Le responsabilità partono da lontano, dai tempi del governo Howard e dei suoi contratti miliardari con la Cina per ciò che riguarda l’esportazione di gas liquefatto. Poi ci hanno pensato i susseguenti governi federali e alcuni statali, come quelli del Victoria e del New South Wales, a rendere la situazione ancora più complicata, imponendo scelte come minimo discutibili, fino ad arrivare al costoso paradosso di essere sul punto di ricomprare, a prezzo maggiorato, il gas che esportiamo.

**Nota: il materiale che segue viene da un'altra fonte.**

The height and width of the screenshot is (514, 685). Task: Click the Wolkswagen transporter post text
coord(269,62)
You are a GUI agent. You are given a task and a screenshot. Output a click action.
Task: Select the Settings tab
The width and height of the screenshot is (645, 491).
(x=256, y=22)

Ma come si è arrivati a questa bizzarra situazione? Com’è possibile che un paese così ricco di risorse come l’Australia (e quelle di gas naturale non mancano di certo) si ritrovi in questo vicolo cieco, senza vie d’uscita?

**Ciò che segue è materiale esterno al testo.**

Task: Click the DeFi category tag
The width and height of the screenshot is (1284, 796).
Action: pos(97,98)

Vale quindi la pena di ripercorrere alcune delle vicende che hanno portato agli eventi attuali.
Era il 2002 quando il primo ministro John Howard convocò una conferenza stampa per annunciare, con una visibilissima punta d’orgoglio, che dopo anni di negoziati, si era raggiunto un accordo da 25 miliardi di dollari per fornire gas naturale liquefatto (GNL) alla Cina. Il capo di governo era così entusiasta del contratto che parlò, in termini sportivi, di un “accordo da medaglia d’oro”, facendo riferimento al più grande contratto di esportazione singola del paese in tutta la sua ricca storia mineraria.

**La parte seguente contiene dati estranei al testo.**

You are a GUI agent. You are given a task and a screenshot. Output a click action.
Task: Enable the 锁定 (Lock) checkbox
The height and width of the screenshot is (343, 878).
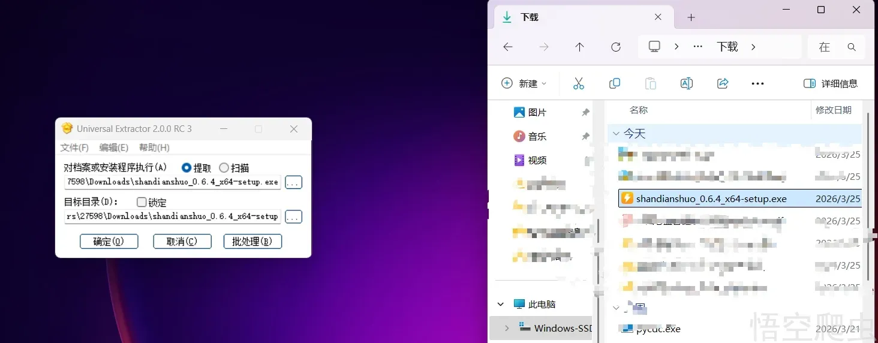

Quattro anni dopo, nel giugno del 2006, Howard e l'allora primo ministro cinese Wen Jiabao premettero simbolicamente un pulsante per segnare l'inizio delle consegne di GNL alla provincia cinese del Guangdong. Nove anni dopo, con tanto di accordo aggiuntivo (nel 2007) del valore di 35 miliardi di dollari, il ‘contratto del secolo’ divenne il ‘disastro’ dello stesso secolo: qualcuno, infatti, si accorse che i cinesi avevano fatto “l'affare della vita” perché il consorzio degli operatori della North West Shelf australiana non aveva pensato di inserire una clausola nel contratto che adeguasse il prezzo del gas a quello che, nel 2002, era un livello storicamente basso. Con l'aumento dei prezzi mondiali del combustibile in questione, il prezzo pagato dalla Cina per quella "medaglia d'oro" rimase al minimo storico. Le esportazioni di gas dell'Australia di 3 milioni di tonnellate all'anno derivanti da quell'accordo (rafforzato da un secondo contratto nel 2007) erano state contrattate per rimanere a prezzi stracciati fino al 2031.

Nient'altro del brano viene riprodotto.